Pomiès joined Fémina Sport, a women's association football club, upon its creation in 1918 and played centre-back. After Fémina won its first French championship against a club named Academia, she was named to a combined French national team of players from Fémina, En Avant, and Les Sportives for its first international tour in 1920. The French team travelled to England to face Dick, Kerr Ladies across a five-match series, where it won one match, drew another, and lost two. One of the matches, France's sole win of the tour, on 6 May 1920 was the first international women's match played at Stamford Bridge.

During the tour, Pomiès fostered friendships with Dick, Kerr players Florrie Redford and Lizzy Ashcroft. Following a return tour of France by Dick, Kerr, and then another French tour of England in 1921, Pomiès stayed in Preston to join Dick, Kerr for a year. She debuted with the team on 8 August 1921 against St. Helens A.F.C. and travelled with the team on its 1922 tour of the United States. Pomiès moved from centre-back to goalkeeper on the tour, and her 11-save performance on 8 October 1922 in a 4–4 draw against a men's team in Washington, D.C. was noted in reports of the match.

Pomiès returned to France, joined by Dick, Kerr player Redford, and took on captaincy of Fémina Sport. Her club returned to England in another 10-match Gallery of Champions tour in May 1925, winning one match, drawing two, and losing seven. The photo of Pomiès as the French captain and Redford as the English captain during the 1925 tour was reproduced around the world, and filmed footage from a match at the Herne Hill Velodrome was widely viewed and preserved.

By 1932, Pomiès had succeeded Madeleine Bracquemond as team captain for both Fémina and France. She captained Fémina against an Irish team featuring Molly Seaton on 4 August 1932, scoring the opening goal in a 4–3 win despite being injured in the first half. She also captained France against Ireland in a 4–1 victory on 10 August 1936. As of 1933, she had reportedly played in every French national team match.
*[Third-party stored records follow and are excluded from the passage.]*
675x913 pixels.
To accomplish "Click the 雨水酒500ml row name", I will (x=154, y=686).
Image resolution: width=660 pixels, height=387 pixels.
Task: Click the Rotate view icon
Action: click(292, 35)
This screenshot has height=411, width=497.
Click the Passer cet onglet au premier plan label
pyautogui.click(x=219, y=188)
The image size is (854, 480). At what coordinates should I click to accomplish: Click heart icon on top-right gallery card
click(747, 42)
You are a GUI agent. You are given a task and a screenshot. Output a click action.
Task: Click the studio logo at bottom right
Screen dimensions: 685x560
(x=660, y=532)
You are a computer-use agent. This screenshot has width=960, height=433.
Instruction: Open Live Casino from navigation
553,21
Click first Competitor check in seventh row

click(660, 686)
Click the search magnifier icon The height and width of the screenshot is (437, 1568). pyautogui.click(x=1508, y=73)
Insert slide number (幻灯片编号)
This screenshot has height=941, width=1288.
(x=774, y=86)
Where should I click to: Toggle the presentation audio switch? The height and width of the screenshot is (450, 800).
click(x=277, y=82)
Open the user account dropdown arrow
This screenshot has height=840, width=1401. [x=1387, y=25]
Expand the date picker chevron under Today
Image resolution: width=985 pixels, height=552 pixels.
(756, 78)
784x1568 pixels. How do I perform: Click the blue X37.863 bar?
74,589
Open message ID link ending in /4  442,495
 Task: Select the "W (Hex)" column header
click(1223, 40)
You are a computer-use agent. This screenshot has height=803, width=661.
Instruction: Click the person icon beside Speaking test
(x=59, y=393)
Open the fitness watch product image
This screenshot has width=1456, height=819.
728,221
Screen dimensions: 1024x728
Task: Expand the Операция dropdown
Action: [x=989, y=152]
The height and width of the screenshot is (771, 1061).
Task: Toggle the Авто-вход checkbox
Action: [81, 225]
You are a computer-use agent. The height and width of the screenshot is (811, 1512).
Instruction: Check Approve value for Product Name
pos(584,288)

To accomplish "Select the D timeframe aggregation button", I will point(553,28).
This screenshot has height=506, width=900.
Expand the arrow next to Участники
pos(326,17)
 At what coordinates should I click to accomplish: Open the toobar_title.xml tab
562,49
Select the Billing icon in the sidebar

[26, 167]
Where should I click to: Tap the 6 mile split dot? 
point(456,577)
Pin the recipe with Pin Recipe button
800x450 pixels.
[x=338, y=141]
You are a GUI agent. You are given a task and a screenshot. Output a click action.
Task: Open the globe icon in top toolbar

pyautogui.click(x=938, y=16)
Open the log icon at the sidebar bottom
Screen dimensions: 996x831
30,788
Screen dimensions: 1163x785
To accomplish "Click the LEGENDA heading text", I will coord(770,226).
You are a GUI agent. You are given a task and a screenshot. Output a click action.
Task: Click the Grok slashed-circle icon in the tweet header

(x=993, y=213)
Pomiès continued to tour with France and Fémina Sport, and play in matches against Dick, Kerr Ladies (later known as Preston), through at least 1938.

== After sports ==
=== French Resistance in World War II ===
Women's football was prohibited under the Nazi Germany occupation of France during World War II. Pomiès by then had become the secretary to film actress Renée Saint-Cyr. During the war, she worked in a maternity hospital in occupied Paris, and as a liaison with German officers who confirmed requests to leave the occupied zone. In the former role, she reportedly hid airdrops of British propaganda in hospital beds, and in the latter acquired exit passes for the National Council of the Resistance. She also joined the French Forces of the Interior in Paris.

=== Life in America ===
After the war, Pomiès returned to Preston in 1946 as part of a French effort to re-establish international sporting events. She then took an ocean liner to the United States and settled in Rochester, New York, in 1947, where she was a translator for Teale Machine Company, whose executives included friends from Pomiès's childhood. She was also a competitive tennis player at the Tennis Club of Rochester, winning the city's championships in 1947 and 1950. In 1950, she moved to New York City to work as a translator for the United Nations.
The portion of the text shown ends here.